> **TEXT SHOWN**:
One major change some students had a problem with was the cancelation of the winter sports for this school year. After a drowsy year of sitting at home and fields being closed athletes were dying to get back out there and play the sport they love. This wasn’t frowned upon by many because a lot of people knew the dangers of the pandemic and the virus. Fall sports were still in the wind at the beginning of the year depending on the virus, Athletes and students were delighted to hear the news that they wouldn’t be cancelled. Sports like football have had a pretty good time adjusting to the regulations and have been able to proceed in the start of the season without many issues. The other night two WJCC teams Lafayette and Jamestown went head to head and the Lafayette rams came out on top after a 44-7 victory. Just makes you think could the season have been fine if it wasn’t canceled earlier this year.

The school board had the WJCC schools on half day classes. For some students this has given them more time to do other things like home work and sports by themselves. Comparing this period to the beginning of the year the classes took up the whole entire day and gave athletes little time to do things like work out or practice on their own time. If these athletes had played club sports out of school they also would have had to adjust their schedule to fit both arrangements.

Another thing that the board has done that might have been an issue is the keeping cameras on in the classroom. It is an important factor to some of these kids to have their privacy in their own home. Teachers have been abusing this power to an extent that even if a student has the camera on and you can maybe see the ceiling or the top of the head they won’t count the student there. This isn’t all teachers in the WJCC, but there are some. To add to this the schools’ days have been switched back to full day. The school board has irrationally changed this without taking consideration all the facts. Schools across the WJCC have had kids pop up with covid on the half day schedule. Lauren Adams, a Lafayette High School Junior, shared her thoughts on this difficult school and the decisions that have been made governing the school day. “I wish WJCC took more consideration of the students and teachers, whom everything is effecting the most.” Now that the schools are in a full day class system the students are forced to sit in the room doing nothing for hours on end breathing in the contaminated air non stop. As for lunches the students have one chance to sit down with all their belonging in a designated zone to eat lunch, they are not allowed to move from the seat. They are then escorted back to the class, as if they were prisoners. Schools have been compared to prison for years, but if this isn’t a compelling piece of evidence then what is?

The signs outside of the wjcc schools along with the infamous rocks are just some of the things students are going to have to get used to seeing again.

Today in the WJCC it is completely different from last year or even the start of this year. We have sports being played and kids enjoying themselves out on the field again for the first time in a long time. The first group of kids went back to in person school about a week ago. But with all this change it was destine for something to go wrong. At Lafayette inside the WJCC district they reported their first covid case just a week and a half after students had returned to campus. There was also a case at other schools one being Toano middle school. If the district wishes to continue to safely have the students at schools there might have to be some changes made.

The WJCC school board has created an environment in the district to which they see to be the fittest with the pandemic, in which students and teachers have had to deal with everchanging schedules among other difficulties throughout the year. There are numerous ways the WJCC needs to improve. Maybe they could genuinely get the input from students in the district or observe themselves the day to day of the class, one other thought could be having them sit at home or at school for an extended period of time when the instruction and class work takes only a small fraction of the overall time the class has been intended to have. These are just a few ways the WJCC school board can improve and help the kids and not just worry about the economics or the politics of the situation which they have been from the start.

> **DATASET SECTION**:
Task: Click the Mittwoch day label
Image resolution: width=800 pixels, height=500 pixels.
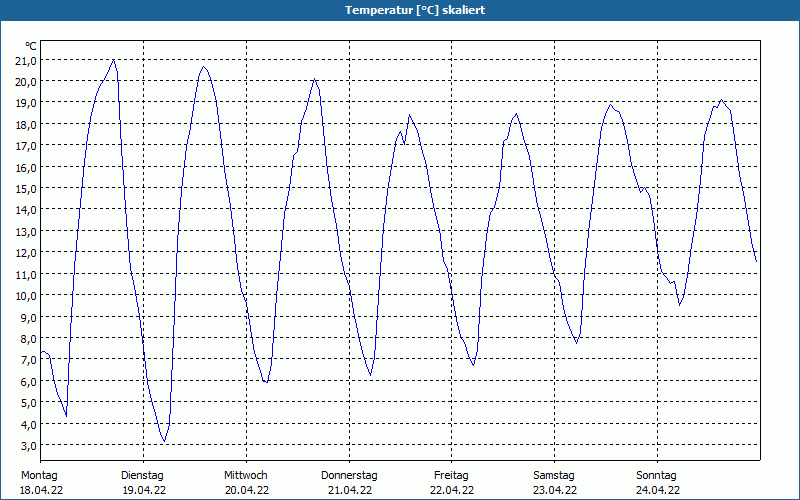Action: click(246, 475)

> **EXERCISE DETAILS**:
In the text about WJCC schools, what was the final score when Lafayette played Jamestown?

> **THE COMPLETED TASK**:
Lafayette won 44-7.